As I have become more aware (in part from hearing what you have to say, Doug, and in part from reading, listening to BBC radio, etc.), I have begun to realize that many of the best intentioned acts by people in the U.S. and Europe towards Africa, parts of Asia, and parts of South and Central America are based on some fundamentally flawed assumptions both of what people in those regions want, and in what they actually need.

Jack Heron said...

This is something I've encountered too. I'm of mixed British-Indian descent - by which I mean several generations of Brits, Indians and British-Indians marrying in all sorts of different combinations and moving back and forward between the two countries at intervals. This surprises a lot of people. Not the mixed descent itself (not rare here in England), but most people's perception of the cultural relationships between Britain and India is one of a brief period of segregated domination in the late nineteenth century followed by Indian migrations to Britain post-WWII. 'Anglo-Indian' to most people therefore means the integrated descendants of recent immigrants, or else the offspring of a colonial official and his unofficial local wife.

The British, however, were in India for a good while - over three hundred years, if we count from the first outposts of the East India Company down to Independence. The character of the presence changed repeatedly. There was room for a good deal of movement and intermixing: Oxford-educated Bengali princes, Scottish traders who ended up staying in Mumbai, Indian cooks founding restaurants in London (not a recent innovation at all, there were curry houses in that city long before Victoria came to the throne). Like in any empire, the Raj had its mix of oppression, brutality, cultural flowering, trade, war, peace, love, hate, integration and segregation. Colonialism is difficult to judge because it was so big and consisted of so many people. How it started was not what it became and though wandering over to steal other people's countries with an army is hardly a moral action, trying to judge whether three centuries of interaction is Good or Bad can never be anything but an awful simplification.
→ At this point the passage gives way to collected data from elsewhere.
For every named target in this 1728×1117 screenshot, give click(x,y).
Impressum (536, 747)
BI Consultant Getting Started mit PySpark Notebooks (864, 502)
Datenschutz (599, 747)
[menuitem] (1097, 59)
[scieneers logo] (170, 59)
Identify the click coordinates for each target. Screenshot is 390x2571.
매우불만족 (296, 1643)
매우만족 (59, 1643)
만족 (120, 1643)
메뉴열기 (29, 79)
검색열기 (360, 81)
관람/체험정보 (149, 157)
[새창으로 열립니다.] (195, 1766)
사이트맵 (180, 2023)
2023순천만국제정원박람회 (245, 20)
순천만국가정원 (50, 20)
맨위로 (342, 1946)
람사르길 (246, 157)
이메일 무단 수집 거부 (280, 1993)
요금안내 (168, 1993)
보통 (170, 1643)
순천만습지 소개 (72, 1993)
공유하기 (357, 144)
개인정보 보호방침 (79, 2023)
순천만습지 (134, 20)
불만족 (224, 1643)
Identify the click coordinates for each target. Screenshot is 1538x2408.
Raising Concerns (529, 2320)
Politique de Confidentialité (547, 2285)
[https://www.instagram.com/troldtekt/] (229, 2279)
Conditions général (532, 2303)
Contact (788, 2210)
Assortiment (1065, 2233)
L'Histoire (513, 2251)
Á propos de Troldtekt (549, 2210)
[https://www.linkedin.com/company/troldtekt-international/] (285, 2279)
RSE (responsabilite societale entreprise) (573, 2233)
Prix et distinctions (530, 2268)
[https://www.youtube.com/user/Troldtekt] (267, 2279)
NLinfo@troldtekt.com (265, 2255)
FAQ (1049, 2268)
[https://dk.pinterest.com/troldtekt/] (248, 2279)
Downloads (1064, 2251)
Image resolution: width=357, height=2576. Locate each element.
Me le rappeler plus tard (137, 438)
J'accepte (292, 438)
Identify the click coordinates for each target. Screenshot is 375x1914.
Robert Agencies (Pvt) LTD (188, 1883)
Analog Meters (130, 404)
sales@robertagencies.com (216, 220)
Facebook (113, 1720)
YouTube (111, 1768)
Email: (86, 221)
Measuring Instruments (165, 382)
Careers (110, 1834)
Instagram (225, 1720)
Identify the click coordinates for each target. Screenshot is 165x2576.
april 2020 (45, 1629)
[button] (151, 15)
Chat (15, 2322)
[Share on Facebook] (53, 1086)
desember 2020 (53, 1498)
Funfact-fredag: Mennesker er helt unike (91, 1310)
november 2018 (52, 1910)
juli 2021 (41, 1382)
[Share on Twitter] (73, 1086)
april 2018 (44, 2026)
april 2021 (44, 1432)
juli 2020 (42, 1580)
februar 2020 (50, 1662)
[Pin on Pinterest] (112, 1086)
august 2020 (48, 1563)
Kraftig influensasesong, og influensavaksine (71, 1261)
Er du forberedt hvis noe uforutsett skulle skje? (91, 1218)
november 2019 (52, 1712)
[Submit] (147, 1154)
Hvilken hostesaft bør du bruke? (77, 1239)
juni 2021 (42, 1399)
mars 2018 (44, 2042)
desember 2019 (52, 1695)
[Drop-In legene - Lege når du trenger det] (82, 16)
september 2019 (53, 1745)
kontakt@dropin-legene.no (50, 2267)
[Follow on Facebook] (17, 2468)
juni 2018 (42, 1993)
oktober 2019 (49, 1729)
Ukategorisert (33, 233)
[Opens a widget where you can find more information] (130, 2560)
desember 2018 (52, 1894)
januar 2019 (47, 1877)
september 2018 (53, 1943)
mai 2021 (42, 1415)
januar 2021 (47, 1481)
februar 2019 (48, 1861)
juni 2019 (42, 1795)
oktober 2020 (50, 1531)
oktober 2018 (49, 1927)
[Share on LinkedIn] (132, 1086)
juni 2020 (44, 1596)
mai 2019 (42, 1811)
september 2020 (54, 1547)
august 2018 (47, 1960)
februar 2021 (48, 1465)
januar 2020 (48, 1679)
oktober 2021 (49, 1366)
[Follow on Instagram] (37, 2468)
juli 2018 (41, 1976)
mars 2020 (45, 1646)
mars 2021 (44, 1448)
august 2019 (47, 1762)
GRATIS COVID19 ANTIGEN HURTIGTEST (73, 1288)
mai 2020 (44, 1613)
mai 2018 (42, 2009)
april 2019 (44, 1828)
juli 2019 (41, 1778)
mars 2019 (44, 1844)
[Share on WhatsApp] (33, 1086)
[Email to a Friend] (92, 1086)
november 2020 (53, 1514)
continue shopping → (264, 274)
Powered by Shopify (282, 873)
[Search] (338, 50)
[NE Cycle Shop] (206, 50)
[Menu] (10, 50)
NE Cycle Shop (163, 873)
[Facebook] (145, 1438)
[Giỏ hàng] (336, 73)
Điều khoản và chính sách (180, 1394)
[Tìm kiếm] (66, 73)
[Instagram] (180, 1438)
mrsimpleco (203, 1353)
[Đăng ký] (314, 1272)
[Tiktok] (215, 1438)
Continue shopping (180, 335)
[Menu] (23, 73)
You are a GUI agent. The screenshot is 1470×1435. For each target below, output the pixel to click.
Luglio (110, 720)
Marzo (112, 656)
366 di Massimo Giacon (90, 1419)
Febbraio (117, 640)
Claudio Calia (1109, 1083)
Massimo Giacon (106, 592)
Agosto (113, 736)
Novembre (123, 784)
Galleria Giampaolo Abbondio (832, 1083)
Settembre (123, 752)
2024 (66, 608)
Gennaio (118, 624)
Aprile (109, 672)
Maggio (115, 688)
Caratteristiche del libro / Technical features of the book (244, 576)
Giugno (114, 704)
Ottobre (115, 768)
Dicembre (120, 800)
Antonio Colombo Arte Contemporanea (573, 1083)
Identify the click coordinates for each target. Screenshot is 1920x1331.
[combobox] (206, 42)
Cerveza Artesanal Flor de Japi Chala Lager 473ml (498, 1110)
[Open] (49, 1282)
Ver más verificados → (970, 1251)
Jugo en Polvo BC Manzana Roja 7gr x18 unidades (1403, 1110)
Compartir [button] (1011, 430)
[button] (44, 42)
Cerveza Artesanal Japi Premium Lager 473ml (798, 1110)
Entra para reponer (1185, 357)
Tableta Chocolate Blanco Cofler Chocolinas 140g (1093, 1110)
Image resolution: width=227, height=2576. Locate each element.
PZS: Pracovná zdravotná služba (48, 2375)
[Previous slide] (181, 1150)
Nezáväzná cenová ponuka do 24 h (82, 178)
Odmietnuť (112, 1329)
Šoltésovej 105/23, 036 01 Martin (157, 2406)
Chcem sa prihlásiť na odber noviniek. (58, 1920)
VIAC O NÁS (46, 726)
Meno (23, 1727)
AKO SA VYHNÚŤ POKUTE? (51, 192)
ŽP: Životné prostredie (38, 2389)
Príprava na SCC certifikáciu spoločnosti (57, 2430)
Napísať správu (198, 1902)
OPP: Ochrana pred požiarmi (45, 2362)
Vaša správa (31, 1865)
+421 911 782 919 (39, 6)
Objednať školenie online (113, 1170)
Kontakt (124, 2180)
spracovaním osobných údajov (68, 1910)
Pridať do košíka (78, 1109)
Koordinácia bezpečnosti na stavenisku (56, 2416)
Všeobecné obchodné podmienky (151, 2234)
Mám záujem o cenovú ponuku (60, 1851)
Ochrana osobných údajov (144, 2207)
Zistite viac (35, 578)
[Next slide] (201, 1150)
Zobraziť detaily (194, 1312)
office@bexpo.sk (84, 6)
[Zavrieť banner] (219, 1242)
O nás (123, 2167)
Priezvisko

My own awfully simplified and limited opinion is that (in the case of India at least) it is not something I would have wished to happen beforehand, but nor is it something I can wholly reject after the fact.

Anthroslug said...

Jack Heron - that is an excellent summary of how history in general should be viewed - whether particular events are good or bad (and they are almost always a very complicated mix) is to a large degree irrelevant in the face of the long-term fallout of those events.